# Web interface for GAP (or other computer algebra system dealing with finite groups)?

GAP is computer algebra system which allows to make calculations with finite groups. (See wikipedia link for an example).

Is there web interface for it ? (I cannot google it.) Or may be some other computer algebra systems which allows to calculate with finite groups (i.e. obtain information on subgroups, conjugacy classes, irreducible representations etc...)

• cocalc.com – Dan Piponi Jun 6 '17 at 18:32
• @DanPiponi Could you turn that into an answer? – Federico Poloni Jun 6 '17 at 18:42
• Is there a particular reason you want a web interface, instead of installing it on your computer (its free). – Max Horn Jun 8 '17 at 17:27
• @MaxHorn 1) I tried to install but failed (some errors via installing) 2) on certain places where I work it is forbidden to isntall anything 3) Most time I use smartphone or tablet – Alexander Chervov Jun 9 '17 at 7:01
• We need to distinguish web-interface and browser-based interface (to local GAP installation). It seems that you need the former one, while some answers suggest the latter. For installation, please contact GAP Support and tell which errors did you get. Finally, if you're not allowed to run exe-installer, get win-zip archive from gap-system.org/Releases - it does not require admin rights. You will have to manually edit bat-files to point to the installation directory. – Alexander Konovalov Jun 9 '17 at 12:18

There is the Magma calculator which can be used to do calculations in finite groups.

One problem is that you have to type in all of your input before executing it, but with practice you can do quite complicated calculations.

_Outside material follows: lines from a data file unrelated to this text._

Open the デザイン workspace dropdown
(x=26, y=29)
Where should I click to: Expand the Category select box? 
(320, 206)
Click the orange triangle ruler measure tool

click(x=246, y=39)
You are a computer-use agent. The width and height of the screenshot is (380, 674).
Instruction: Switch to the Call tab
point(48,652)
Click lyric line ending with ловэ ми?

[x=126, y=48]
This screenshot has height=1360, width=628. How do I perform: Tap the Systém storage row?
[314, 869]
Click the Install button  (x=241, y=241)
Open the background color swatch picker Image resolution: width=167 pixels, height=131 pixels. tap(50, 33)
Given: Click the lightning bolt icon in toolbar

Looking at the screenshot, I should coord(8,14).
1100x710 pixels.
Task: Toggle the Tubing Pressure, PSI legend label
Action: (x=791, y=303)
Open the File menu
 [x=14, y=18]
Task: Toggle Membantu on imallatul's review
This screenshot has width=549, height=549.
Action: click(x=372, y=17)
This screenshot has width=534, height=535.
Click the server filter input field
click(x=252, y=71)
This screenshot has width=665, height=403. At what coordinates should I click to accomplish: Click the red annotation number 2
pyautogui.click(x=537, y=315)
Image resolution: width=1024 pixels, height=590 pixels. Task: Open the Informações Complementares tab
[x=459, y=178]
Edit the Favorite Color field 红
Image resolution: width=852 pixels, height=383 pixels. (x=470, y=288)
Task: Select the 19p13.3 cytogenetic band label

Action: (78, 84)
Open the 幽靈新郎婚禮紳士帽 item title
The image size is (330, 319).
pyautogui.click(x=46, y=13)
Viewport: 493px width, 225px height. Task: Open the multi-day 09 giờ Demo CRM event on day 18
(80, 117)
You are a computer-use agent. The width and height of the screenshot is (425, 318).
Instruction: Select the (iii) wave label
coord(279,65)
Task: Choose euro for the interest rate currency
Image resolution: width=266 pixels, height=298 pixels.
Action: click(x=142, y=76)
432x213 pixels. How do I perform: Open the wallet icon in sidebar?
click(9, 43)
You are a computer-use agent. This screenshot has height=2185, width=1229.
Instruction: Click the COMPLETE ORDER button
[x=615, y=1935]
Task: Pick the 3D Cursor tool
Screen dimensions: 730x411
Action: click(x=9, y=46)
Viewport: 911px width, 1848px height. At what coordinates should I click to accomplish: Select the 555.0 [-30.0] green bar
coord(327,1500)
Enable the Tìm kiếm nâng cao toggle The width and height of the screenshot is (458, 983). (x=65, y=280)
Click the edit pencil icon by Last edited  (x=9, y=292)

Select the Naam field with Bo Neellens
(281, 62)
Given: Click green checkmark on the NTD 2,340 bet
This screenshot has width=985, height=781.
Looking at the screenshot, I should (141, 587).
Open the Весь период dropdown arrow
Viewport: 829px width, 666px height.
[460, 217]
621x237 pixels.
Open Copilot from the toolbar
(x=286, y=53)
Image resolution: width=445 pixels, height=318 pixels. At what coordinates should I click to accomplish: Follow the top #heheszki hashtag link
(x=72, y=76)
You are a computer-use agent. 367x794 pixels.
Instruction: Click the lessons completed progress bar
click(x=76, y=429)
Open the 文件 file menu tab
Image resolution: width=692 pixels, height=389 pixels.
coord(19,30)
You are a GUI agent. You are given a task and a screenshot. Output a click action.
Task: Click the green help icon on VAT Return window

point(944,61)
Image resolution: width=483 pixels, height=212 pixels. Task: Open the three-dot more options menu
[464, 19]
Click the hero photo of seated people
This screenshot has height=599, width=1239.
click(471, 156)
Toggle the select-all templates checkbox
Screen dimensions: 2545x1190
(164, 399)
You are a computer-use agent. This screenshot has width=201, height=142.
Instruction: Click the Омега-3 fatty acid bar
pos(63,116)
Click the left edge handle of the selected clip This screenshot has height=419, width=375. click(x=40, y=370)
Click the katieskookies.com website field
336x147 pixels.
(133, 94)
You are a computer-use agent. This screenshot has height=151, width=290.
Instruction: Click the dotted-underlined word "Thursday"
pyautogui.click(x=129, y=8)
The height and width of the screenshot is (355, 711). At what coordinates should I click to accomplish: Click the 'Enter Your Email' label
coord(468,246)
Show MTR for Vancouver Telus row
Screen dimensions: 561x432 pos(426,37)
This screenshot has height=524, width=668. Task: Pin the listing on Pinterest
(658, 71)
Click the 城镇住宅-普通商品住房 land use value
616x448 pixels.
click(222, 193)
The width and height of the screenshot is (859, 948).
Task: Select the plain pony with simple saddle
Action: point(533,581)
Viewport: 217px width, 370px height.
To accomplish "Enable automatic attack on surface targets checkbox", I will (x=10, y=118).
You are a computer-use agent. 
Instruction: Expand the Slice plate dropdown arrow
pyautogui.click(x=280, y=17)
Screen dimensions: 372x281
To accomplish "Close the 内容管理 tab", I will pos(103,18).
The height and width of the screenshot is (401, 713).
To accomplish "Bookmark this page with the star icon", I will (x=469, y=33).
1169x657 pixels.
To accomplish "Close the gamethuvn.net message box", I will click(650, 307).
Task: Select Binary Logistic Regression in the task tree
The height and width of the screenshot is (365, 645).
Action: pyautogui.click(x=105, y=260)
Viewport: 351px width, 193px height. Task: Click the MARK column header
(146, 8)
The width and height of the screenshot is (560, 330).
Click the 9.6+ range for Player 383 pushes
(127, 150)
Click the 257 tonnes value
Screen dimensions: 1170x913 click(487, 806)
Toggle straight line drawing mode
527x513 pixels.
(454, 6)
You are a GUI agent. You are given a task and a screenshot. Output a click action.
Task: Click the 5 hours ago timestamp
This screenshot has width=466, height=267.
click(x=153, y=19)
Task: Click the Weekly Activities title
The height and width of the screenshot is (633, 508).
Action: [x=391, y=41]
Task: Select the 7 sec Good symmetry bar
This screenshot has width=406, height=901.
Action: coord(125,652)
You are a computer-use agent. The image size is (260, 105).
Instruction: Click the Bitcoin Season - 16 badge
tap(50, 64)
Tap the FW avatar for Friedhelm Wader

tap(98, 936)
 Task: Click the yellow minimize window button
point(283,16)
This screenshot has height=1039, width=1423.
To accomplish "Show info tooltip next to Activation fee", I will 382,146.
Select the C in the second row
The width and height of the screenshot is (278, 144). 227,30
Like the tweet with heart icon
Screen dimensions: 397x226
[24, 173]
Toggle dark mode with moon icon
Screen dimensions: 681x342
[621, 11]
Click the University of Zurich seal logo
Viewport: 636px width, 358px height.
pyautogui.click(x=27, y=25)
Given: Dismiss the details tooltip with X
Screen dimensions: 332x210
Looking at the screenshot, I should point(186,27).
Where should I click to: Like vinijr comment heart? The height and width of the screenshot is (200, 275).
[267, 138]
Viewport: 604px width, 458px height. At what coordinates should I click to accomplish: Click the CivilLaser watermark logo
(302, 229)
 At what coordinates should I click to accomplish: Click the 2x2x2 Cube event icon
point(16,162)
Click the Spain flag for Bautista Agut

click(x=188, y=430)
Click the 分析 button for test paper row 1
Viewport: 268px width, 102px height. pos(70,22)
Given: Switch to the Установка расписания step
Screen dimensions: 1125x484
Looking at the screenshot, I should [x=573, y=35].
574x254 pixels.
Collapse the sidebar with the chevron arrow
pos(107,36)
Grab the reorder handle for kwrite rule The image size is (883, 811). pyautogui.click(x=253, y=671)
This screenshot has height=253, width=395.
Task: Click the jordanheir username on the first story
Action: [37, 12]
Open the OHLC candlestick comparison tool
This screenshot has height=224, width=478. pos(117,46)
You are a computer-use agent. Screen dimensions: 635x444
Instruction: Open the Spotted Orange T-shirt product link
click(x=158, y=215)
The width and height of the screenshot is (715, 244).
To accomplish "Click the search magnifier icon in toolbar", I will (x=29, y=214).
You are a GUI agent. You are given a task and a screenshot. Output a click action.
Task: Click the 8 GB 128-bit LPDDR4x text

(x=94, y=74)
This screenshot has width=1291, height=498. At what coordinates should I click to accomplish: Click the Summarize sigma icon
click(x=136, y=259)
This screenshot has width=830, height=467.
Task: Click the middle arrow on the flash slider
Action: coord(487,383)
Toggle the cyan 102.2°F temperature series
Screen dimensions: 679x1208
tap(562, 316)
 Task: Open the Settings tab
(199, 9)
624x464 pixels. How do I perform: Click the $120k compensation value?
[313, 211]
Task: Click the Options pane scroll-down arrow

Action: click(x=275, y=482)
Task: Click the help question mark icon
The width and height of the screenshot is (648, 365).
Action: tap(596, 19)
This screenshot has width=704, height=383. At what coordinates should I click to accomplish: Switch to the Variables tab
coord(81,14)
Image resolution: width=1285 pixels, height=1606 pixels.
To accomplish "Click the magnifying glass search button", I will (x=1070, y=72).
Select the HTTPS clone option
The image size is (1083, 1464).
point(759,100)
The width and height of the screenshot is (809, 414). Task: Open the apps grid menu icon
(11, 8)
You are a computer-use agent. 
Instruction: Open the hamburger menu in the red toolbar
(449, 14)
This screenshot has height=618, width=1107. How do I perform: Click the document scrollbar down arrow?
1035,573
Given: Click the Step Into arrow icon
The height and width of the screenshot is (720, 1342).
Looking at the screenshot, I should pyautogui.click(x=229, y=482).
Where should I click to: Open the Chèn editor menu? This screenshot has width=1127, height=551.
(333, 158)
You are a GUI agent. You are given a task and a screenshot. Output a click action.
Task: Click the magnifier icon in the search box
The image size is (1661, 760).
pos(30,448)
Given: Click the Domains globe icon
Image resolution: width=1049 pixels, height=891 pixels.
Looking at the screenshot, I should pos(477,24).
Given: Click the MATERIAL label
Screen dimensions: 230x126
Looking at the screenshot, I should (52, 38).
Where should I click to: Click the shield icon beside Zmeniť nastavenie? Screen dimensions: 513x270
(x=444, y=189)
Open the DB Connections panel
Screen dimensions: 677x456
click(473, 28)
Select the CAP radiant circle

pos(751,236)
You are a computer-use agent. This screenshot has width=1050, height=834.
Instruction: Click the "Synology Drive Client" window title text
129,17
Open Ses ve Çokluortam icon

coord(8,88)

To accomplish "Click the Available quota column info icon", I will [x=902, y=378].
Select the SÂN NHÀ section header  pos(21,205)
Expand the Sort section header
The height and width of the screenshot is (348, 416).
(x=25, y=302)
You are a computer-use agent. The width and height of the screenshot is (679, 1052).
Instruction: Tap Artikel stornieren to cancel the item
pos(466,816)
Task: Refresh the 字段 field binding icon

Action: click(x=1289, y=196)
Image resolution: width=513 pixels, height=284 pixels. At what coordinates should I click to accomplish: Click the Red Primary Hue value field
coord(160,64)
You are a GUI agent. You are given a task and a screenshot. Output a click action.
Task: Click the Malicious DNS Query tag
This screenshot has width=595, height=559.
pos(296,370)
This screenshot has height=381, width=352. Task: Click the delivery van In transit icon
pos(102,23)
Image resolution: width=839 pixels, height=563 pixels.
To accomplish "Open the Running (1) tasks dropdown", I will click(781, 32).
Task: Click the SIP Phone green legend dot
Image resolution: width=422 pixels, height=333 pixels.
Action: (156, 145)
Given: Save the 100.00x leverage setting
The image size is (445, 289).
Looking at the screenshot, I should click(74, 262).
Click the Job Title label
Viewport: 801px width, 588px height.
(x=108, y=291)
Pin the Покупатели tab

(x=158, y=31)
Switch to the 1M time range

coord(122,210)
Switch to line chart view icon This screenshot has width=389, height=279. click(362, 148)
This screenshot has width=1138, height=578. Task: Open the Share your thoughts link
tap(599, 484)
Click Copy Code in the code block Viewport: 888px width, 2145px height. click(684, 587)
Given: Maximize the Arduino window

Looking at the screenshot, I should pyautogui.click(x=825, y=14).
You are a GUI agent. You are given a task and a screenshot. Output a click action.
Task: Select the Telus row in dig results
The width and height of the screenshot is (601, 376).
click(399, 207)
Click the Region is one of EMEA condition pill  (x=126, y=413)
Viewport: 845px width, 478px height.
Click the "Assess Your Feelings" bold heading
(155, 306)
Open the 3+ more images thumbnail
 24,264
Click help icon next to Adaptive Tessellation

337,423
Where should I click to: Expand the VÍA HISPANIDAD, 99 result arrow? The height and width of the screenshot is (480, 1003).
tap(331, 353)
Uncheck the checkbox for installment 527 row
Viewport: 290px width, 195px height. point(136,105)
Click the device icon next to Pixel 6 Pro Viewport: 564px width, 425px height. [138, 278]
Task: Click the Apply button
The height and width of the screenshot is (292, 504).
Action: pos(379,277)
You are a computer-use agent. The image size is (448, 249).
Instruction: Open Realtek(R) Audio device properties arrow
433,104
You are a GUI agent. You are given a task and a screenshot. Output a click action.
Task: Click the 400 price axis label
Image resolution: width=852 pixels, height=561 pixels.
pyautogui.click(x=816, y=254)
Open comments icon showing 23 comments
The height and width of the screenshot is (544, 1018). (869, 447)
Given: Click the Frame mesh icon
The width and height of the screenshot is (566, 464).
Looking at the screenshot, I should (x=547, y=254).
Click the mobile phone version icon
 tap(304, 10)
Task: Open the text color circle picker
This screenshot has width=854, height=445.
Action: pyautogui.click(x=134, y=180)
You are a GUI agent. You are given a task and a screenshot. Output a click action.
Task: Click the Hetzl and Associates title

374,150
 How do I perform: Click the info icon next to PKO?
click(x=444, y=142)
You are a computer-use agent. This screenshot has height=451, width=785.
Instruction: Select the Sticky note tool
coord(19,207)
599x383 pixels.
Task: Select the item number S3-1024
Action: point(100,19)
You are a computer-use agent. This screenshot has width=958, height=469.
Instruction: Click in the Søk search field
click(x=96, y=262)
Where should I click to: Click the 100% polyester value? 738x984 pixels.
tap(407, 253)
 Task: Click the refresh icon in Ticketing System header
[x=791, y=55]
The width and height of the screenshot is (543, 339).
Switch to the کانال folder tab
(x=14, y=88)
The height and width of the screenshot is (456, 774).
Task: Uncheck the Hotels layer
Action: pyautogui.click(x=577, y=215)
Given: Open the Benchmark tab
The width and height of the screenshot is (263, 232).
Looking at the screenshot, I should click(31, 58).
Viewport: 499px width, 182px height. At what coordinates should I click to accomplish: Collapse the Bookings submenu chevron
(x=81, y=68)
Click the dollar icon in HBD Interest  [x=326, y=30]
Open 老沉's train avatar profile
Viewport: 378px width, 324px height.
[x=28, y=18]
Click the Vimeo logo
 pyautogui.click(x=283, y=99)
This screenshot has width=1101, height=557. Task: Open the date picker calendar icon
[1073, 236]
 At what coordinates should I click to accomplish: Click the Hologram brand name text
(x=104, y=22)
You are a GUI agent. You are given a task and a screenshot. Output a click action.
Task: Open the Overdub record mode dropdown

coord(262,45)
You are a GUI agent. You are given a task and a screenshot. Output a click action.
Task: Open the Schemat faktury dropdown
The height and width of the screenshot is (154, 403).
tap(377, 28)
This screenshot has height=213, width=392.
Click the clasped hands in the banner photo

For example, you can carry out the calculation from my answer to this question (which was actually about infinite groups). Typing in the following code

G<x,y,z>:=Group<x,y,z|x*y^-1*x^-1=z^2*y, x*z^-2=z^2*x, x*y*x^-1*y=z^2,
y^2*x*z=z*x >;
K<a,b,c,d> := sub<G | x^2, z^2, x*z*y^-1, y^2>;
Index(G,K);
Rewrite(G,~K);
K;
Transversal(G,K);
PK, phi := ElementaryAbelianQuotient(K,2);
Order(PK);
K2 := Kernel(phi);
Index(K,K2);
T2 := Transversal(K,K2);
exists{k : k in T2 | (x*k)^2 in K2 };
exists{k : k in T2 | (y*k)^2 in K2 };
exists{k : k in T2 | (z*k)^2 in K2 };


results in the output:

4
Finitely presented group K on 4 generators
Index in group G is 4 = 2^2
Generators as words in group G
a = x^2
b = z^2
c = x * z * y^-1
d = y^2
Relations
(c^-1, a) = Id(K)
(a^-1, b) = Id(K)
(a^-1, d^-1) = Id(K)
(d^-1, b^-1) = Id(K)
(b, c) = Id(K)
d * c * b^-1 * d^-1 * c^-1 * b^-1 = Id(K)
b^-1 * a * c^-1 * a^-1 * b * c = Id(K)
{@ Id(G), x, y, z @}
Mapping from: GrpFP: G to {@ Id(G), x, y, z @}
16
16
false
false
false


You can get at GAP through http://sagemath.org, which has a perfectly fine web notebook interface.

• Can you run GAP directly through the notebook, or do you have to wrap everything in SAGE commands? I'd assumed the latter, so I've tended to use a GAP console via the cloud -- cocalc.com -- but I'd be interested to know if SAGE provided direct GAP access some other way... – Nick Gill Jun 7 '17 at 8:42
• @NickGill You can do both: either conjure a Gap console, or send text commands to Gap, or wrap them in Sage objects. Input to Gap through Sage works very well; output, on the other hand (i.e., use of the objects returned by Gap) is less felicitous in my experience, but YMMV. I haven't tried this in the Sage notebook (i.e., web) interface, so I can't really speak about this aspect. – Gro-Tsen Jun 7 '17 at 12:43
• @NickGill - isn't cocalc a SageMath cloud server? – Gordon Royle Jun 7 '17 at 14:05
• @Gro-Tsen It works fine. One problem with "atlasrep" package. When I tried AtlasGroup function I obtain error: gap> g:=AtlasGroup("J1"); /projects/sage/sage-7.5/local/gap/latest/pkg/atlasrep/datagens/J1G1-p266B0.m1: Permission denied fail Do you have advice ? – user21230 Jun 9 '17 at 8:43

There exists a Jupyter kernel for GAP, see https://github.com/gap-packages/jupyter-kernel-gap

A simple way to get this actually running is through SageMath: if you have a recent beta(!) version of SageMath installed (or wait until 8.0 gets released), you can run sage -i gap_jupyter to install that kernel. At that point, you start Jupyter with sage -n jupyter and then create a New GAP notebook using the Jupyter menu.